One of the guys on VeloNews Fasttalk podcast a few months ago suggested doing them with one foot forward to add some additional core activation.

XXtwindad
08-13-2019, 11:46 AM
Anyone out there have any particular knowledge about the various types of "plank" core exercises and the benefits of regular vs side planks?

Here's my situation: I have two basic gym workouts that I alternate, 1) rowing, followed by a few different types of kettlebell exercises, and 2) rowing followed by* a variety of strength and core exercises.

One of the core exercises is a "regular" front plank. Earlier today I was reading something that suggested that side planks were also a very good idea. I'm willing to consider adding them to the routine, but since it's already pretty long, I want to be sure they're truly value-added. I know they don't take that long, but since you also have to add in the recovery time when you're done, it's more than just a minute or two. Plus, for the side planks you have to do both L and R, which doubles the time.

Any thoughts or comments would be appreciated.

TIA

*I know, I should do the cardio after the strength workouts, but I consider that part more important to me than the strength stuff, so I want to do it when I'm fresh.

For the OP: is your concern aesthetic or functional? The "ripped abs" look (which is largely a myth) can only be achieved through a combination of movement and eating habits. Not through repetitive exercises targeting your ab complex.

Body weight squats, planks, and push-ups are the bedrocks of functional movements. They're all great. Push-ups, are, essentially, dynamic planks. I'd caution against side planks unless you've achieved a certain level of proficiency with your core. Otherwise, instead of relying on your pelvic girdle to sustain the movement, you'll be relying on your shoulder complex, which defeats the purpose.
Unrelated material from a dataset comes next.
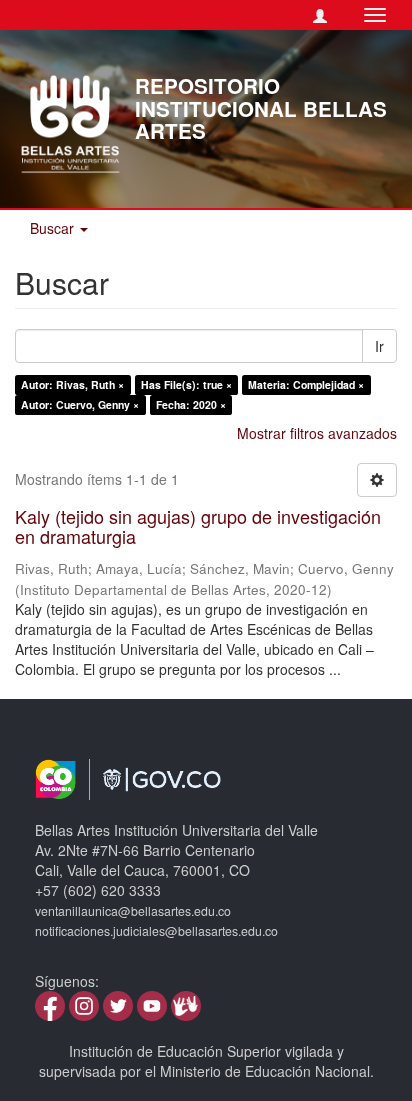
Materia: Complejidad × (306, 384)
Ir (379, 346)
For my money, push-ups are the most effective way to target the entire core (including your glutes, if done correctly). Make sure your hands are wide, so you don't rely on your triceps/biceps.

benb
08-13-2019, 02:02 PM
I've been rock climbing at the gym this year and this oblique/side core strength is a huge big deal for some of your overhang situations...

I haven't really been doing side planks, and the climbing helps those side core muscles anyway, but one I have enjoyed doing and have been doing more regularly is the "oblique knee raise plank."
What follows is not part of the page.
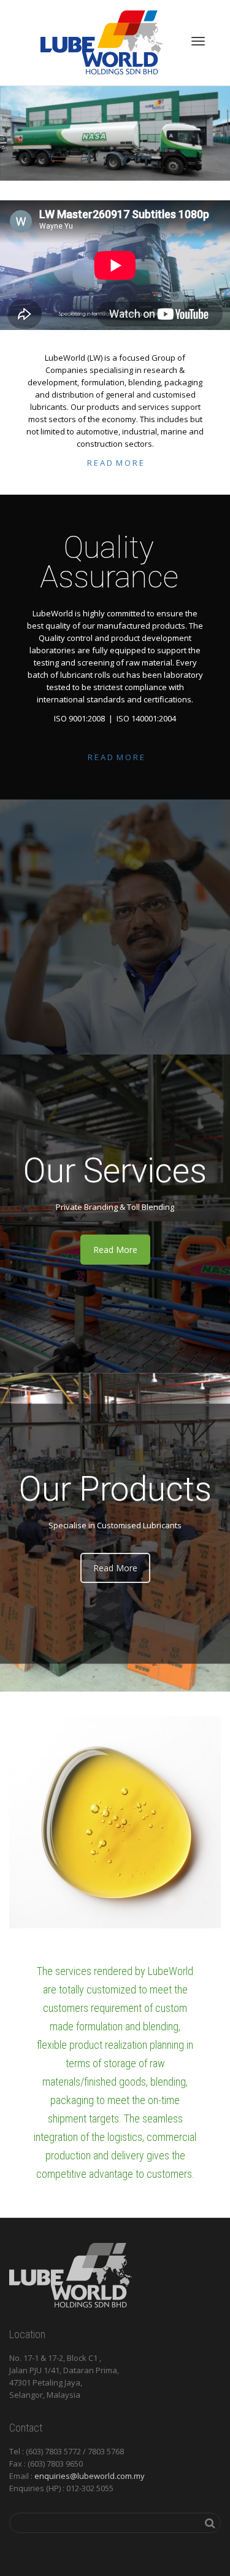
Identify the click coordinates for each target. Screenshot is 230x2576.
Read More (115, 1249)
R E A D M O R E (115, 462)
1) Get in a pushup position (top of the pushup), hands stay stationary for the whole exercise
2) Take your left leg and lift it off the ground
3) Touch your left knee to your right elbow
4) Put the left leg back down to the pushup position
5) Take your right leg and lift it off the ground
6) Touch your right knee to left elbow
7) Return to start position

This one is actually fun while being hard... a lot the plank exercises are really boring IMO cause you're holding very still.

For some years I have done stuff like 1 minute regular planks.. they are hard but are not at all interesting.

I feel like any lateral strength/function you gain is pretty noticeable when you get on your bike. It makes me feel more balanced.